What’s interesting is you can get to a point where something like unhappiness, an emotion, can be there for so long it becomes a normal way of life. You often need help from an objective third party.

I hear couples frequently talking about falling out of love. Or, Maybe I married the wrong person. What would your response be to that?
What people feel is certainly very real. But that doesn’t necessarily mean that the feeling is true; many times our emotions can lead us in the wrong direction.

If you have fallen out of love, you can fall back in love. There is a process of falling in love. It involves spending time together. It involves being open, being vulnerable, taking some risk, talking about things that are deep issues, and again spending time with each other and making emotional investments. That’s how we fall in love. And then of course the attraction comes and the other components of what we refer to as “love” follows.

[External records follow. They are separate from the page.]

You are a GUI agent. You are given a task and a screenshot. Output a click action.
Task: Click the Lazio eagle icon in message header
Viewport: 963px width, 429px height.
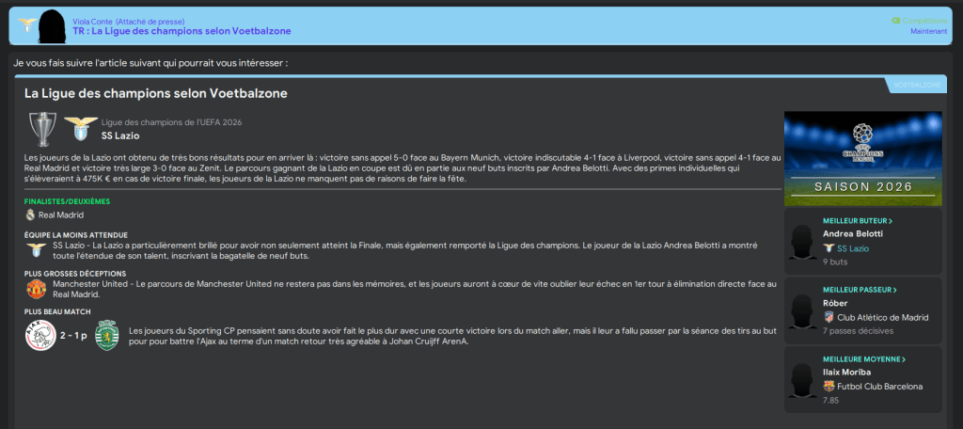[28, 24]
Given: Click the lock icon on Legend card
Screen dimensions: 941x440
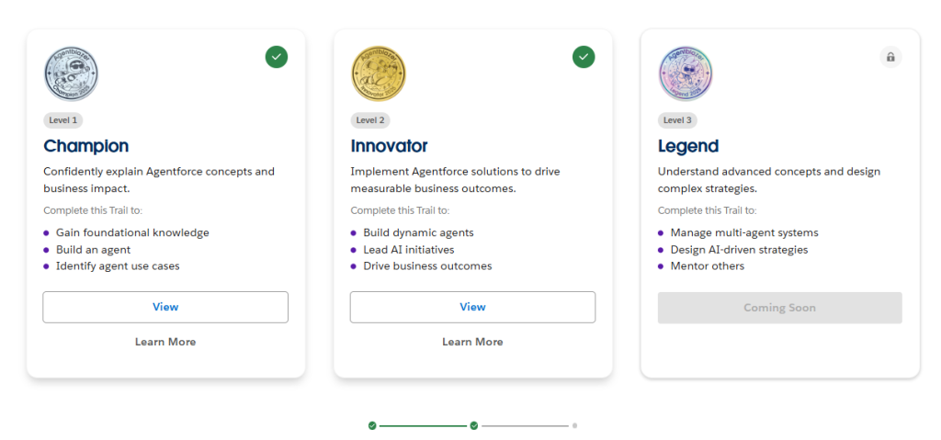Looking at the screenshot, I should tap(890, 57).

Everybody has a different definition of what love is. But we know biblically that love is more than just a feeling. It’s more than just the passion. It’s more than just the emotion of feeling in love. There is a strong component of commitment to love.

You talk about myths in the book. Expand on that.
A good definition of a myth is something that’s passed down. It’s typically something that has some element of truth, but it’s really a legend.

Expectations.
Absolutely, it certainly can be a factor because as I said earlier, you sometimes reach a point where you lose sight of what’s true and what’s not. You lose sight of what’s realistic and what’s not realistic. And bringing in an outside person can sometimes provide the clarity that you need.

Conflict, good or bad?
[Laughs] I think it’s good.  When conflict is handled properly in a healthy way, it can actually move us to a better place in our marriage. It’s easy to get into a mindset, where you say, You know what? We’re just not going to have any conflict. We’re just going to work everything out. That’s just not going to happen in our relationship.

For many, many years in my marriage, I avoided conflict. My wife came from a very similar situation and we had to learn that conflict is actually very good. I mean it can move us to a new place, a better place in our relationship. It can move you from Point A to Point B.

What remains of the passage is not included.